Today's guest author is artist, Terry Howell Stanley. This article has been edited and published with the author's permission. Find out how you can become a guest author.
Recently, I attended a telesummit designed for artists that contained a great deal of information on topics such as marketing art, social networking, legal issues, and the like. When I mentioned this seminar to other artists, I got a totally unexpected reaction that boiled down to, Why would you spend money on something like that?
Interestingly, I've heard similar statements where taking art workshops are concerned, and I have a sneaking suspicion that these sentiments might indicate a cross-industry issue. Here are three responses that I'd like to present to people who share these sentiments.
1) If you know everything you need to know, you might as well just lay down on the railroad tracks and wait for the evening train. NO ONE with the possible exception of my mother and Jack Richeson
knows everything, and even if you DO know know everything, approaching and accepting new ideas may lead you to a different perspective that will cause you to improve your art (or other business), your life or your self-awareness.
2) Paying money makes you listen harder.
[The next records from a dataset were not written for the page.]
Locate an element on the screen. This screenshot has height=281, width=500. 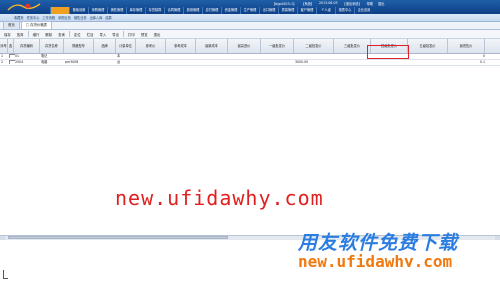
column-header-8: 参考成本 is located at coordinates (181, 46).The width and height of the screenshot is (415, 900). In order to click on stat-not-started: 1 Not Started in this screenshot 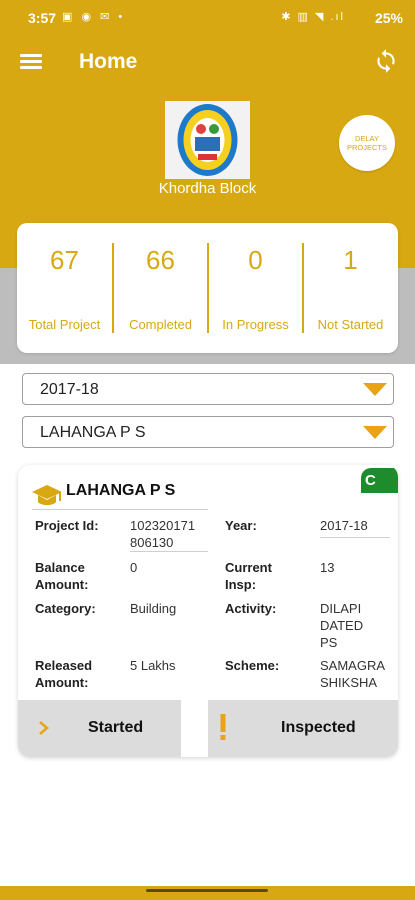, I will do `click(350, 288)`.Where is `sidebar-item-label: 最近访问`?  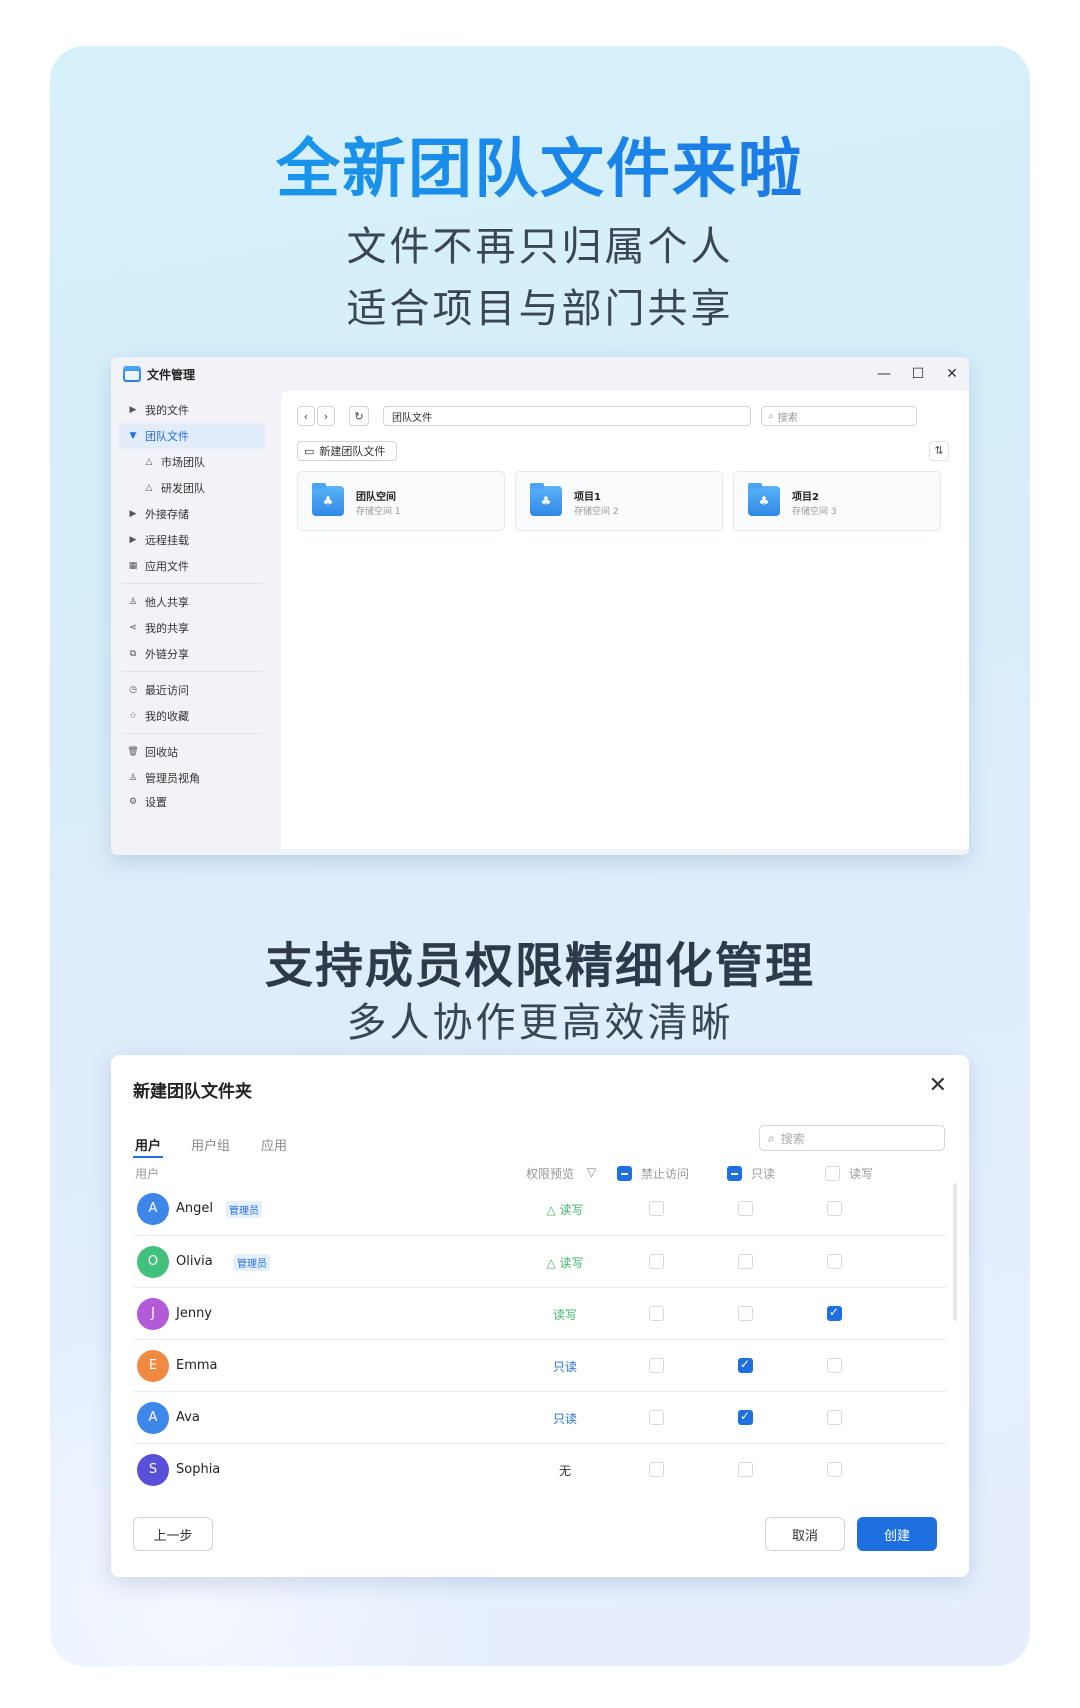
sidebar-item-label: 最近访问 is located at coordinates (167, 690).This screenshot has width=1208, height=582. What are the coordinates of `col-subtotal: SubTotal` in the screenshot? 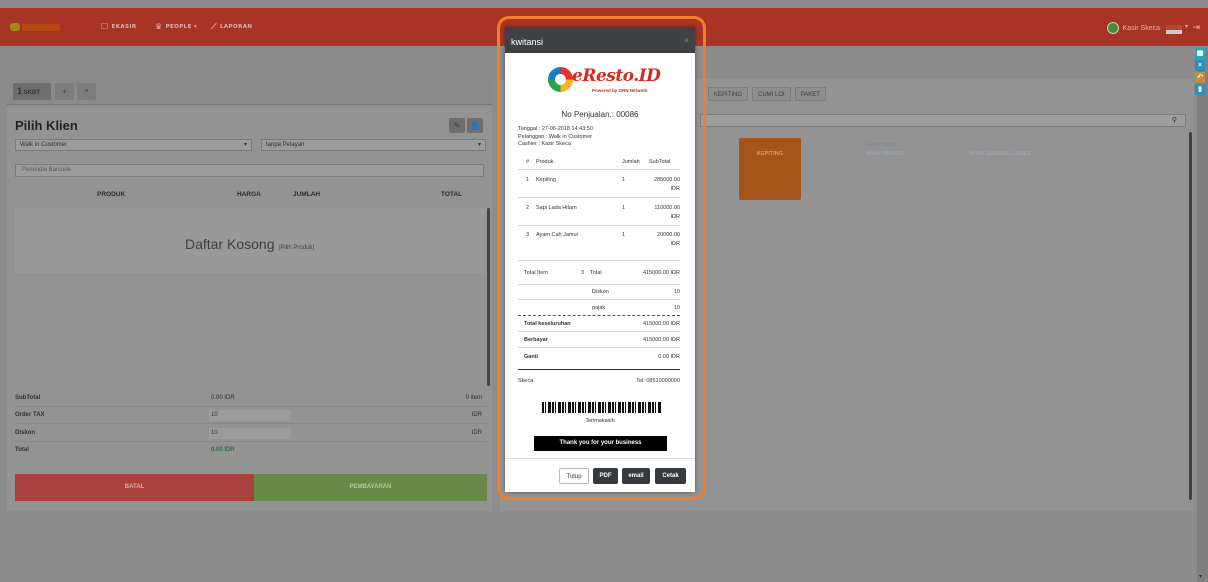 It's located at (660, 162).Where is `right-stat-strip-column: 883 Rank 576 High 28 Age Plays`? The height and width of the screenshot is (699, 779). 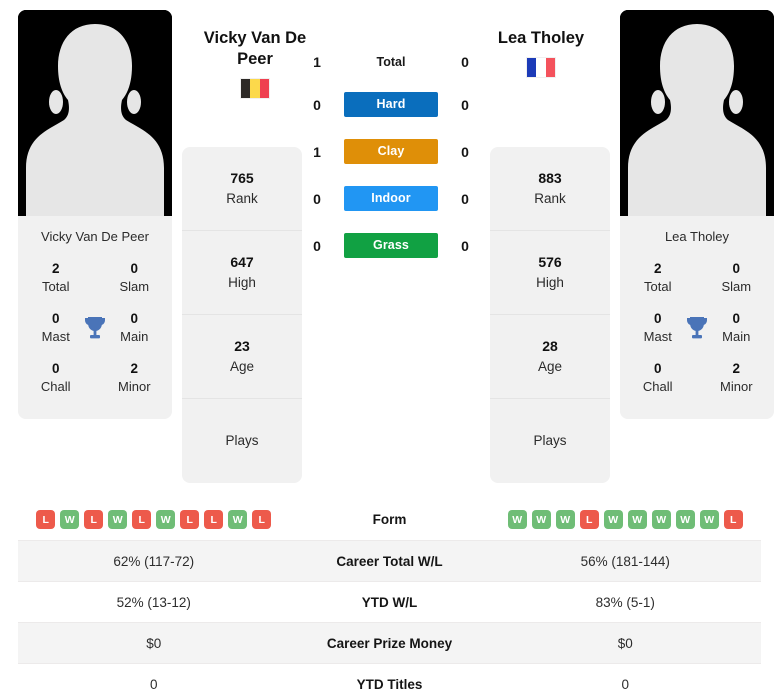 right-stat-strip-column: 883 Rank 576 High 28 Age Plays is located at coordinates (550, 246).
You'll want to get the most out of the seminar or workshop. Additionally, if you've done your research before signing up, you will already have ascertained that the person you're paying is successful in their field and has a good reputation as an instructor in their particular business. And here is an added bonus - professional training in your field is tax deductible!
3) Even if you (wrongly) think you're the best in your field, incorporating new ideas, techniques and strategies, you will prevent you from stagnating. Plus, if you acknowledge that you need to build upon current success in order to keep from stagnating, you'll stay ahead of the competition while keeping your work fresh. Your competitors might just end up nipping your heels instead of passing you by.